However, there are some 'minor' problems with the film too. The film's first act up Brokeback Mountain is a masterpiece - as indeed it is the high point for Ennis and Jack for all of their lives - and the chemistry generated between the lovers is deftly handled. We warm to their characters, we want them to be happy.

After Brokeback, the film has to cover a lot of time and comes across as choppy, too episodic, and by the end of the film, the pace even loses traction a little. Perhaps we would have been better off witnessing Jack's death for ourselves? Although we cannot be precisely sure just HOW he died, which is possibly why the film chooses to offer us two versions - Lureen's account and Ennis's lurid imaginings which mirror his own childhood fears of the brutalised, murdered homosexual rancher his father cruelly forced him to witness - the experience which traumatises poor Ennis for life.

Interesting then that these 'problems' actually become a strength after leaving the cinema ... the episodic format enables easier 'recall'. I found moments and scenes drifting into my consciousness, often unbidden, for a few days afterwards. Similarly, the soundtrack which mainly comprises acoustic guitar riffs and vast swathes of silence, was far from impressive I felt - and even a little annoying, when each mini-episode seemed to crank up with yet another twanging reprise of the acoustic guitar. And yet, this little riff can't quite leave my mind now - and I have even come to like it. It is a cunning little device, because it formally kickstarts each little episode - both on film and in mental replay. Again, post film recall is made easier.

Much praise has gone to Heath Ledger as Ennis, and much of it is deserved, as he embodies this pained, buttoned-up character, who shies from emotion and only seems to find release with Jack. But I found myself more haunted by Jake Gyllenhaal as Jack Twist. His frustration is palpable - not just with Ennis and their circumstances - but his whole life. The turkey- carving scene with his overbearing father-in-law was superb, capturing their 'masculine' battle for patriarchal control of the family. This then was mirrored perfectly by Alma's demure new husband carving his turkey with an electric carving knife - which said everything about Alma's new squeaky-clean life without Ennis.

Jake Gyllenhaal's haunted eyes powerfully recall what might have been, as he nostalgically remembers the intimate, playful relationship Ennis and Jack once enjoyed up Brokeback Mountain, even revealing how Ennis had cared so tenderly for Jack – a sudden insight into Ennis himself, his own emotional potential, which has been stymied throughout the film. This brief glimpse into past youthful happiness which has never been fully realised is tantalising and tragic, as Jack wistfully watches Ennis driving away from the mountain after a bust-up. Gyllenhaal carries this moment superbly well.

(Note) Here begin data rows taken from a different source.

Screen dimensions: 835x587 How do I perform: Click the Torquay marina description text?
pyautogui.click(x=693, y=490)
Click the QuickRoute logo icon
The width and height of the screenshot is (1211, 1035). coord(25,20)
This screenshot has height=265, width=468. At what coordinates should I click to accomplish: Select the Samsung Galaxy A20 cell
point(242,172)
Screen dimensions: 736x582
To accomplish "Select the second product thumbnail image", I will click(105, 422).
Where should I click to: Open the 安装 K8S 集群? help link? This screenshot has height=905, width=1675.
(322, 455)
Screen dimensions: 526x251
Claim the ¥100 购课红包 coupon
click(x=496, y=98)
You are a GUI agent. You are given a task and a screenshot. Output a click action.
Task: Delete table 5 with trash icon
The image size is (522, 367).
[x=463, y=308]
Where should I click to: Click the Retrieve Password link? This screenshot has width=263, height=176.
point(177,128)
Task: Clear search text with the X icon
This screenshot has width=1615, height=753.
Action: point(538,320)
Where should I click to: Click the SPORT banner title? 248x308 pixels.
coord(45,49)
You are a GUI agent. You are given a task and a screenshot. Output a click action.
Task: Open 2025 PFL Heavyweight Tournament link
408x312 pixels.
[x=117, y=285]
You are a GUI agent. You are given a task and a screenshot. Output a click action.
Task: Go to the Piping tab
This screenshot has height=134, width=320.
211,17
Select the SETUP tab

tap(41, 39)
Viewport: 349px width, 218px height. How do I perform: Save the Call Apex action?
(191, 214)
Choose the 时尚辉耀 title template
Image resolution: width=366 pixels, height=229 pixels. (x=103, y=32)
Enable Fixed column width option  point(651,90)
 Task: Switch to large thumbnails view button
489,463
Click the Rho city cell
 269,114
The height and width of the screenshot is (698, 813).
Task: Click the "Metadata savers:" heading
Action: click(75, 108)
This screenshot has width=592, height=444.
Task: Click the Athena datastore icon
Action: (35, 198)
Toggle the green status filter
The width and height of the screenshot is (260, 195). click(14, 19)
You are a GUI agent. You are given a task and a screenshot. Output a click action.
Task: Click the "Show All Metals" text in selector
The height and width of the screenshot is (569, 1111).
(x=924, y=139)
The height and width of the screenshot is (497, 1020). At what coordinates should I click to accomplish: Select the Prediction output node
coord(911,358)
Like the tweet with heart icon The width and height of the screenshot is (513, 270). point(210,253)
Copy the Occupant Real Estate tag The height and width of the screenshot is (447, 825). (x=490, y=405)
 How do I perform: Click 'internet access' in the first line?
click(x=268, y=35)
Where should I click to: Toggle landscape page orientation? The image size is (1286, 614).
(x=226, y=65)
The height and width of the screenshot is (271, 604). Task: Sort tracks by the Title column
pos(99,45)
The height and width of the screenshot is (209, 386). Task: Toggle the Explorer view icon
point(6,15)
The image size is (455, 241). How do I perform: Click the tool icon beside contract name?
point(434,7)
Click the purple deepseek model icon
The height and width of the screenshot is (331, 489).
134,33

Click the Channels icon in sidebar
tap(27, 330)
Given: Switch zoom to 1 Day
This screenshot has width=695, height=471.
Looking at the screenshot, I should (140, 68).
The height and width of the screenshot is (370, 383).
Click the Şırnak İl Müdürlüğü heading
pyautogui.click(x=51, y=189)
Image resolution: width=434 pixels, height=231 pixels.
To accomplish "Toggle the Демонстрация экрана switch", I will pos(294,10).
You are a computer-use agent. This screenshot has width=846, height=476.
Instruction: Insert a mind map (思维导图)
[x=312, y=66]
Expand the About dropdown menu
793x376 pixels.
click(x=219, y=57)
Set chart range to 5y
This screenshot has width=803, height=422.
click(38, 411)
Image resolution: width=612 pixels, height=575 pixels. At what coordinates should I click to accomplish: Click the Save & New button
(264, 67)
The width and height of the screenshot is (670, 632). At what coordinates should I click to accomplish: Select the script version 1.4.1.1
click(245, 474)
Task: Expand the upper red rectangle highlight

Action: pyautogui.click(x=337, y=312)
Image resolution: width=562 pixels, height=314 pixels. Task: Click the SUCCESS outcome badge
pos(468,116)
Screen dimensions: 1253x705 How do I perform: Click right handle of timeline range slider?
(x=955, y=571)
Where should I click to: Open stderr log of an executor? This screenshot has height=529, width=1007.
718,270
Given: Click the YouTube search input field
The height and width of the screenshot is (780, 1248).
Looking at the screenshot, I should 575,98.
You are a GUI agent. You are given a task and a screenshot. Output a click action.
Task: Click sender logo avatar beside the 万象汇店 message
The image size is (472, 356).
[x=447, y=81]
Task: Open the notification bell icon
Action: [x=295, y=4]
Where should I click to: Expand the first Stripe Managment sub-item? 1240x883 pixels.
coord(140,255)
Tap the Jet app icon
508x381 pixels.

One of the most poignant and important moments in the film is when Ennis explains to Jack that it is his poverty, the harsh realities of his hand-to-mouth economic situation, which also put a brake on his ability to spend more time with Jack. The contrast between their circumstances is stark. Jack can afford to take time off work to visit his 'fishing buddy'; Jack works for the family firm and is unlikely to lose his job. But poor Ennis has had to sacrifice much more to be with Jack. Jack brings swish camping gear to their mountain rendezvous, subtle signification of his increasingly middle- class status, which further alienates him from the non-aspirational Ennis who is socially entrenched. Indeed, so rigid is his conservatism, it has become his personal prison. Ennis always stays the same.

Jack's wife, played by Anne Hathaway, is also superb - and in fact impressed me much more than Michelle Williams who plays Ennis's long-suffering wife Alma, and seems to be garnering more critical plaudits. Williams was OK, but she never moved me, and I feel her role demanded that kind of response.

Did the film as a whole move me in the way it appears to have affected so many others? Frankly no - but this is probably a strength and not a failing. Ang Lee has not opted for mawkish sentimentality - and he had many options to do so. A completely melodramatic emotional collapse from Ennis at the end would have served this point well - but he chooses instead to steer clear of overt emotionalism, and allows the story to tell itself, the characters to 'be'. The film thus feels realistic, rather than voyeuristic - and political messages are never forced home with undue punch and pomposity. The narrative solely charts the emotional journeys of these two simple, everyday men - it is never hyperbolised, messy, unnecessary but tightly controlled, under-stated, even spartan. Much is left unsaid, and the film is the better for it.

One of the most glorious 'characters' of the piece is the awe-inspiring scenery of "Wyoming"/ Alberta in the film - the manifold wide-lensed shots, the dramatic colours, the luminous skies, the rolling clouds, the clear blue rivers and even the vast flocks of sheep texturing the landscape - these images stay with you.

8.5 out of 10.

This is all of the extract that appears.